I especially like to remember people who have died in the past year. I lost a dear friend, teacher, and mentor in March. We spent countless afternoons at a local restaurant discussing books, religion, science, politics, and education over fried catfish and sweet tea. He was a high school physics teacher in his 35th year, just two months from retirement. He was and is to me an ever-present reminder to do what you love and spend your days and your life engaged in things that are meaningful.
Last year, I made a YouTube video that joins images to a recording of the Choir of King's College, Cambridge singing the great hymn, "For All the Saints Who from Their Labours Rest." You can watch it here:
I also pause today to remember OBU luminaries who are no longer with us, but whose inheritance we carry as we stand for academic freedom and for excellence in Baptist higher education. John Wesley Raley and James Ralph Scales were presidents of OBU at a time when Southern Baptist leaders actually honored open inquiry, academic freedom, and excellence in teaching and learning even when it challenged accepted orthodoxies. They did not see an inherent conflict between faith and knowledge that led them to limit and disdain knowledge that seems at first glance to challenge faith. They also held many values that would put them completely at odds with today's Baptist leaders, including commitments to the liberty of the conscience and the separation of church and state.
So we may as well just say it. We walk past a chapel named for Raley and a statue named for Scales every day. Yet if either was interviewing for a position with the BGCO or any SBC board or agency today, they would be laughed out of the room. In fact, they probably wouldn't even make it to the interview. They would have been weeded out because of their beliefs, associations, and politics.

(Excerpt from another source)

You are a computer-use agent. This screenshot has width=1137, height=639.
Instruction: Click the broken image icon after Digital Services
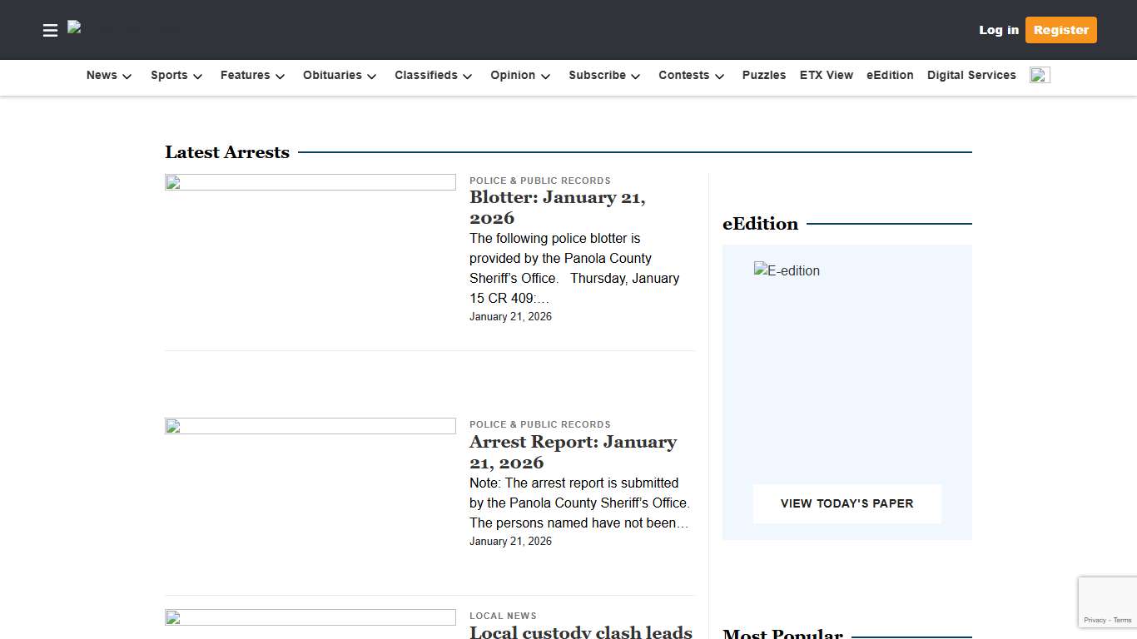1040,76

The ruling powers at OBU want you to believe that nothing has changed. (But we know that's a lie because OBU's newest fundamentalist professor publicly acknowledged that it was those very changes that made his appointment at OBU possible.) Baptist life has changed dramatically since heroes like Raley and Scales led our beloved OBU. We were insulated from the disastrous changes until very recently. We had presidents who knew how to play nice with the fundamentalists, but who still stood up for faculty and for academic freedom. But now, playing nice isn't good enough. The fundamentalists want results (aka, moderate professors ousted and replaced exclusively by fundamentalists). The delicate dance that President Brister performed capably and President Agee performed masterfully is not going to be possible for President Whitlock. He is going to have to choose. And frankly, it looks like he's made his choice.

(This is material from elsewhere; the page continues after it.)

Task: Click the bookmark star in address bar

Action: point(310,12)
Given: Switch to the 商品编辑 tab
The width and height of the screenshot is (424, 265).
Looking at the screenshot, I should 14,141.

For now, though, it falls to us to honor the legacies of OBU's luminaries from days past. Because let's be honest, certain people are not upholding those legacies at all. In fact, some legacies are being deliberately misrepresented. Today's SBC elites actively turned against thoroughly conservative leaders like Joe Ingram and Herschel Hobbs because, by golly, they just weren't conservative enough.
Don't believe there haven't been changes. If Herschel Hobbs himself applied for a ministry professorship at OBU, Provost Norman would weed him out before he could even be interviewed. And even if Hobbs somehow made it through and the committee wanted to hire him, Dean McClellan would veto the faculty's unanimous vote. For his part, David Whitlock wouldn't lift a finger to stop them. And Anthony Jordan would be smiling in the Baptist Building because OBU rejected Herschel H. Hobbs. In practice, OBU rejects him every single day.
And these OBU leaders have the audacity to continually have a lectureship and even an entire academic division named in Hobbs's honor. It's just wrong.
So it's our privilege and duty -- we who actually honor what their lives accomplished -- to remember these great heroes of the faith and leading lights of Baptist higher education. I will close with a prayer not from an All Saints liturgy, but from the Christmas Eve Service of Lessons and Carols that the BBC broadcasts every year from the King's College Chapel in Cambridge, UK:
Lastly let us remember before God all those who rejoice with us, but upon another shore and in a greater light, that multitude which no man can number, whose hope was in the Word made flesh, and with whom we for evermore are one. These prayers and praises let us humbly offer up to the throne of heaven, in the words which Christ himself hath taught us:
Our Father, which art in heaven, Hallowed be thy Name, Thy kingdom come, Thy will be done, in earth as it is in heaven. Give us this day our daily bread; And forgive us our trespasses, As we forgive them that trespass against us; And lead us not into temptation, But deliver us from evil. For Thine is the kinddom, the power, and the glory, forever and ever. Amen!